[Tu tarea]:
Copia tal cual el pasaje del artículo sobre el Gobierno de Sánchez que va desde "La peor consecuencia" hasta "de los contagios.", incluyendo ambos.

[Fragmento del documento]:
───

La peor consecuencia del coronavirus, a efectos político-institucionales, es que el Ejecutivo ha desvencijado el Estado autonómico, pasando de una intensa apariencia federal con las frecuentes conferencias de presidentes y delegación de funciones, al mando único, sin apoyo jurídico, de la nueva ministra de Sanidad, mediando la debacle de la izquierda en las elecciones autonómicas de Madrid. En un nuevo giro de guion, el Gobierno quiere anotarse una desescalada amparada en la vacunación masiva y la remisión de los contagios.
La crisis con Marruecos tiene muchas causas y el acogimiento del líder del Polisario, Brahim Ghali, constituye una enorme torpeza del Gobierno, como este viernes diagnosticó certeramente Ignacio Varela. Ha sido la excusa de Rabat para resarcirse de la irresponsable omisión de Sánchez al no solidarizar la política exterior española con su socio de Unidas Podemos que mantiene, sin la más mínima sofisticación diplomática, una agresiva postura contra nuestro vecino en el diferendo sobre Sáhara Occidental. Tiempo tendrá el PSOE de arrepentirse de esa coalición gubernamental que le va a reportar, además, contradicciones en otro asunto capital y mal gestionado como el de los posibles indultos a los dirigentes catalanes condenados por sedición y malversación. La cuestión es que Sánchez ha perdido la credibilidad por más que presente planes para 2050 que hablan de todo menos de lo que será España dentro de treinta años: ¿será independiente Cataluña? ¿Se mantendrá la españolidad de Ceuta y Melilla? ¿Será España un Estado que merezca la llamada deferente a su presidente del de los Estados Unidos antes que dirigentes de países de relevancia mucho menor? ¿Qué modelo de política exterior estará vigente? Y así otras muchas preguntas sin respuesta prospectiva.

───

[Extractos de datos]:
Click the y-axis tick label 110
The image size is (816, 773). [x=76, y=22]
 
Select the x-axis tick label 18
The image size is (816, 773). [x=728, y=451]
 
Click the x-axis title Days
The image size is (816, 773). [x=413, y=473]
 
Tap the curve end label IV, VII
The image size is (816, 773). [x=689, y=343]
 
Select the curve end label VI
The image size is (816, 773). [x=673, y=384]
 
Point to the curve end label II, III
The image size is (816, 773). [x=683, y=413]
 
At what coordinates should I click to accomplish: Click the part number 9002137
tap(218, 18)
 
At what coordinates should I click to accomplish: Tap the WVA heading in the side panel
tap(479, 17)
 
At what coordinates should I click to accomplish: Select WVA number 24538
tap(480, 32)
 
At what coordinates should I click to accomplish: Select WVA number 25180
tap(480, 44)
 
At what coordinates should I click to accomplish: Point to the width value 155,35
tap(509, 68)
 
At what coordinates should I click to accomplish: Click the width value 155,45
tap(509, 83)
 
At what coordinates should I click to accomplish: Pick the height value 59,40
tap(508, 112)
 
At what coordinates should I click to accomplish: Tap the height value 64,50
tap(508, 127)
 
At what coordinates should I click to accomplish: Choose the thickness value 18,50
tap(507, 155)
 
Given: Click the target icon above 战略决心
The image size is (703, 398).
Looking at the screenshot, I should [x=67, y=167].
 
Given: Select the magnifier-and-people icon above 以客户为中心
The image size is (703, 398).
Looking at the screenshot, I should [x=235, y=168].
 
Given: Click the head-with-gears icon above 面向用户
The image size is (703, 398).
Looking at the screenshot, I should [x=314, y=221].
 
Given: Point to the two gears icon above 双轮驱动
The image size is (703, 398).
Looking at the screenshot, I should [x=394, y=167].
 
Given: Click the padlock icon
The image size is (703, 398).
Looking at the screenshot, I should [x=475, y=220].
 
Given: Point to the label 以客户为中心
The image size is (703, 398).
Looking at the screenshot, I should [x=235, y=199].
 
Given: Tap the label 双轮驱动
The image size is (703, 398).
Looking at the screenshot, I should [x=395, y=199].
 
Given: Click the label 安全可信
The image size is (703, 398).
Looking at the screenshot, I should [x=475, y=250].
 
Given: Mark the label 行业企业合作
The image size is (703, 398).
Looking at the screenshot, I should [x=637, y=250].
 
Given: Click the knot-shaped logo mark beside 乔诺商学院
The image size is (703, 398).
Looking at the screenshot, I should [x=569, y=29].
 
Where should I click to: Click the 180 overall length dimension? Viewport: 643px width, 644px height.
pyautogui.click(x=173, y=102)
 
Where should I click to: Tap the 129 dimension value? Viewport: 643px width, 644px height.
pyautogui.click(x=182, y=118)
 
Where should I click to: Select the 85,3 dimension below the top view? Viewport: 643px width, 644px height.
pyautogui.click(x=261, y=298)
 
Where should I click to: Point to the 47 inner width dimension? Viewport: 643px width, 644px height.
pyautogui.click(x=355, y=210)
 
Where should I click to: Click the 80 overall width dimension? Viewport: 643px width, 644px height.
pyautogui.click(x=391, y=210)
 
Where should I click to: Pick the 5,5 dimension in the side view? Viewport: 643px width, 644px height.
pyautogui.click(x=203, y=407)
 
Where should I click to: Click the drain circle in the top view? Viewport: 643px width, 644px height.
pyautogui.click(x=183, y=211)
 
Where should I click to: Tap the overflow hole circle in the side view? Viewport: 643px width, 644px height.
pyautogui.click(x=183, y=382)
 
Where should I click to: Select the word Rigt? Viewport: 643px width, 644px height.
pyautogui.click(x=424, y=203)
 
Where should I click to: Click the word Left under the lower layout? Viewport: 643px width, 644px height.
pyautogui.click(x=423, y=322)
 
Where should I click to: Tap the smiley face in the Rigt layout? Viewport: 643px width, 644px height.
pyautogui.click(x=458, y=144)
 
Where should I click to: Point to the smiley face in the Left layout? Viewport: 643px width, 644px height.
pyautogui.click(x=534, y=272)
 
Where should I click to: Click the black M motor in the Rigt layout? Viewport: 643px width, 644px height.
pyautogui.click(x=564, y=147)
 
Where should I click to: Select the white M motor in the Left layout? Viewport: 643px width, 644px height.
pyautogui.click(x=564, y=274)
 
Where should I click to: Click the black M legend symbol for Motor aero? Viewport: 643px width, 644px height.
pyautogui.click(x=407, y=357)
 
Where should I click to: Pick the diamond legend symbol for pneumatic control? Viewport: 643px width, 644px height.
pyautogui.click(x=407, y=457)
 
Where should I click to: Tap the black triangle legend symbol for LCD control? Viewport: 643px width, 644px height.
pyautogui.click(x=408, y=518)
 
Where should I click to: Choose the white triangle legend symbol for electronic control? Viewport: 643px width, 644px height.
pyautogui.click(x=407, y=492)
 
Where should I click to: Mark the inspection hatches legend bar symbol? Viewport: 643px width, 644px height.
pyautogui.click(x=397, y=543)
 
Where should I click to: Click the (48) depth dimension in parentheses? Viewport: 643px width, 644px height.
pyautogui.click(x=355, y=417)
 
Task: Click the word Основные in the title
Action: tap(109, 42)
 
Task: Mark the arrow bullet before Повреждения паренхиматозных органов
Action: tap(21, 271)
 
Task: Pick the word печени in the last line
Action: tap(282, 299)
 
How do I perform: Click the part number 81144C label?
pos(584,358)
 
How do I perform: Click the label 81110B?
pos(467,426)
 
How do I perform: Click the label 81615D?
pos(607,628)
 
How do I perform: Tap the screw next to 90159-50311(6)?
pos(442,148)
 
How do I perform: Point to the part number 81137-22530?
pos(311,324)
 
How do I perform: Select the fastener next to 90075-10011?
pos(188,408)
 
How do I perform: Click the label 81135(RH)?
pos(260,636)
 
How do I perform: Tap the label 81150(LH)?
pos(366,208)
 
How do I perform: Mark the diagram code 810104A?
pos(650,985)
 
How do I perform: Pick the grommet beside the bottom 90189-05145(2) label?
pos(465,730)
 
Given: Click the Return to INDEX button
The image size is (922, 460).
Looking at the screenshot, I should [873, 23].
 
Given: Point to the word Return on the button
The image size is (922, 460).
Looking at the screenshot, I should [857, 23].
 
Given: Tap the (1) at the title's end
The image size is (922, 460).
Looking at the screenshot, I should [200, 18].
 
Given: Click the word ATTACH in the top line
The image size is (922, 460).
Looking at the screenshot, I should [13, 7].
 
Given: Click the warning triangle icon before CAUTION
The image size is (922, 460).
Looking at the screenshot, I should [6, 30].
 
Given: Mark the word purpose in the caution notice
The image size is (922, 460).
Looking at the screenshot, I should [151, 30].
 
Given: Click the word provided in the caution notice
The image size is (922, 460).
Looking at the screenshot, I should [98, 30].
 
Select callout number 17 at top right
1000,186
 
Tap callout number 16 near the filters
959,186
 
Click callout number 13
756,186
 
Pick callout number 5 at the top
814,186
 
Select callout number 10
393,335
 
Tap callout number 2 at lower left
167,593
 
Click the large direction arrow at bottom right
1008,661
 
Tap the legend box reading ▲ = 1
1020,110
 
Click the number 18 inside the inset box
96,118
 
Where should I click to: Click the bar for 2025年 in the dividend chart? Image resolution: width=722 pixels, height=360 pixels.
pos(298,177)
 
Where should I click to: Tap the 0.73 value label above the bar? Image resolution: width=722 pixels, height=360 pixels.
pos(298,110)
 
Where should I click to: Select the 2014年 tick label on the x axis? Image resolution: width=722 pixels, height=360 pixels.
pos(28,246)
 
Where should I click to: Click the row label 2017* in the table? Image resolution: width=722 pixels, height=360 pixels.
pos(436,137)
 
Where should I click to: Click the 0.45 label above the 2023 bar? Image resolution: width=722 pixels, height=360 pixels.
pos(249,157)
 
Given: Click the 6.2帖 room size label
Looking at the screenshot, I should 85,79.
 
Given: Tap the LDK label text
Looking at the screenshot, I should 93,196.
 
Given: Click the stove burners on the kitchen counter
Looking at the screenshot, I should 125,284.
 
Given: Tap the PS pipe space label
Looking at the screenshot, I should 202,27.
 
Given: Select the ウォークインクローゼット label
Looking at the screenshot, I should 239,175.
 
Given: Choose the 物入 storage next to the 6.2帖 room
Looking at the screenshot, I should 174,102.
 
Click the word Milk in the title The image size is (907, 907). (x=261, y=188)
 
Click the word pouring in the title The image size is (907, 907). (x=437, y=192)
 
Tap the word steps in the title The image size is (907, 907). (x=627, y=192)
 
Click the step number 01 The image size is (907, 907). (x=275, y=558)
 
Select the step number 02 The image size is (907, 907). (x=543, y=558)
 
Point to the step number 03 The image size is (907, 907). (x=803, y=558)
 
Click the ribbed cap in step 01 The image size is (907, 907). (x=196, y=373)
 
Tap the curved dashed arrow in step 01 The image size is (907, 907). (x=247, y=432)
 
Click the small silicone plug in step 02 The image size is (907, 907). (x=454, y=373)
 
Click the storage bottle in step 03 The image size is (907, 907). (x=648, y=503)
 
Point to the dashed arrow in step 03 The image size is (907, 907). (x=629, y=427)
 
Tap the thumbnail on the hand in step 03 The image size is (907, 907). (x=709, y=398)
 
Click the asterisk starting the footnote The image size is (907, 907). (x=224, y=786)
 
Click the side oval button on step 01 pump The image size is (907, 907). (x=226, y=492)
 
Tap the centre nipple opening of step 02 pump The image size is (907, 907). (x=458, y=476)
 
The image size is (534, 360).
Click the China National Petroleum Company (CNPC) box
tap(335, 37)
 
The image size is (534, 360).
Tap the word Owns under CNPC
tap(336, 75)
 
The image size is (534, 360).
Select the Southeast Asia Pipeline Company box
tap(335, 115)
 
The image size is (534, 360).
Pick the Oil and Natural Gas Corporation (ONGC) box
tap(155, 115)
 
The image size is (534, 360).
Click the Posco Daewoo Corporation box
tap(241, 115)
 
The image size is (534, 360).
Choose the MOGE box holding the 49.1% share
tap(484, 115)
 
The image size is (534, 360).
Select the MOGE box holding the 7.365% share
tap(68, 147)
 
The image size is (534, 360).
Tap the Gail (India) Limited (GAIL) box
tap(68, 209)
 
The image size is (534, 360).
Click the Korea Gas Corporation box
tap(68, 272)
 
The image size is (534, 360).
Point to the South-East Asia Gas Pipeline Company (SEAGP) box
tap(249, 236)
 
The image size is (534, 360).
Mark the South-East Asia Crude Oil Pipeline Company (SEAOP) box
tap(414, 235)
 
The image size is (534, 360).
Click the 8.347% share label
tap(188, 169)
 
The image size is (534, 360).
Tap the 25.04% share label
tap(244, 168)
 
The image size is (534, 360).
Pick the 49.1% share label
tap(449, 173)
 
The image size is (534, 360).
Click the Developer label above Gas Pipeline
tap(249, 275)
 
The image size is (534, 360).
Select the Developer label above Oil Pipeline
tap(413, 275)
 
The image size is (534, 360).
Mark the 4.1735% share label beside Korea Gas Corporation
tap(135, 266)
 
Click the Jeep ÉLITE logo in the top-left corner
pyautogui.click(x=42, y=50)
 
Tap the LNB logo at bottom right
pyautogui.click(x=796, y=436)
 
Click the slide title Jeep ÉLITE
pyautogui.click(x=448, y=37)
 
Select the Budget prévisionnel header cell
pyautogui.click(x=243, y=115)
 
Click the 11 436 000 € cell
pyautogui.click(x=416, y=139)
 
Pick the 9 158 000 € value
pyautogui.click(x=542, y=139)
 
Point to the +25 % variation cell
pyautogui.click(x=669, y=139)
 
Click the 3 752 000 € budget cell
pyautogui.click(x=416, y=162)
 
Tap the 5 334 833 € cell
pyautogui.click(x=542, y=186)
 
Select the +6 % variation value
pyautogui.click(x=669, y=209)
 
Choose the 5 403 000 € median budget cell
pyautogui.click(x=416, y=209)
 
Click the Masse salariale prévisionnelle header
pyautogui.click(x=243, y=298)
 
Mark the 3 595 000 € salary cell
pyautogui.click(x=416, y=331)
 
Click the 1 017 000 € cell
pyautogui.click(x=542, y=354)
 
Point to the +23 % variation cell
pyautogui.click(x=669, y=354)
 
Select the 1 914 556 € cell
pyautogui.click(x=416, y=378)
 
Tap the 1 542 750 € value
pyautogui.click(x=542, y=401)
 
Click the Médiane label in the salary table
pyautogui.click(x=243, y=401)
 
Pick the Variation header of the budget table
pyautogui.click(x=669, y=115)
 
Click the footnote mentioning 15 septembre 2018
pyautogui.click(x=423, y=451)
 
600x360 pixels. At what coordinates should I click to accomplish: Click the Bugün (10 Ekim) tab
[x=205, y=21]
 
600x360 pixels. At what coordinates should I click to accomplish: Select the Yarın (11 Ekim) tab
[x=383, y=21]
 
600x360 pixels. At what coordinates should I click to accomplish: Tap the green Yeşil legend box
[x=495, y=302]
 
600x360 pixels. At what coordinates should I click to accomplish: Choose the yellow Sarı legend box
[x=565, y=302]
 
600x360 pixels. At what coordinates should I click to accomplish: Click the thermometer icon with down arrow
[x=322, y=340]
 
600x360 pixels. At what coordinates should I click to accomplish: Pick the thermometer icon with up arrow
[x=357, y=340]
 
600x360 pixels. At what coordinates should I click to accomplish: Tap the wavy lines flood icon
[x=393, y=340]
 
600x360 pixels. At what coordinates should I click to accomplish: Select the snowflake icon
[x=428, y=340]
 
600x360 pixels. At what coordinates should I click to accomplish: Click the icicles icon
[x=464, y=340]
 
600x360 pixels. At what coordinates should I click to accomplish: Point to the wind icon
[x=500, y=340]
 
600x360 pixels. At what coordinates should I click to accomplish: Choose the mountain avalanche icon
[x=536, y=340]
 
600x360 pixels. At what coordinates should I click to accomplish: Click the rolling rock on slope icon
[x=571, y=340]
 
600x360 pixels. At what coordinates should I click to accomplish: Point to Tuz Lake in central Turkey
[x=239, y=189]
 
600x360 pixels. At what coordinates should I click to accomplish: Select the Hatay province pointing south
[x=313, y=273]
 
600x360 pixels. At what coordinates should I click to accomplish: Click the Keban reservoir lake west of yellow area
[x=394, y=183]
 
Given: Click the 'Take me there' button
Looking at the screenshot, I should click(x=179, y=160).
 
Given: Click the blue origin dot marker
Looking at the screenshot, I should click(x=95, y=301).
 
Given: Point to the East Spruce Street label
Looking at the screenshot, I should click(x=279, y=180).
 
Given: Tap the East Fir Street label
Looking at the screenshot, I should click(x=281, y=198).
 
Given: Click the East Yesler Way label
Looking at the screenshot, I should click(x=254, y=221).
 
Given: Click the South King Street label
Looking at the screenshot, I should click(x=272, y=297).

───

[Respuesta escrita]:
La peor consecuencia del coronavirus, a efectos político-institucionales, es que el Ejecutivo ha desvencijado el Estado autonómico, pasando de una intensa apariencia federal con las frecuentes conferencias de presidentes y delegación de funciones, al mando único, sin apoyo jurídico, de la nueva ministra de Sanidad, mediando la debacle de la izquierda en las elecciones autonómicas de Madrid. En un nuevo giro de guion, el Gobierno quiere anotarse una desescalada amparada en la vacunación masiva y la remisión de los contagios.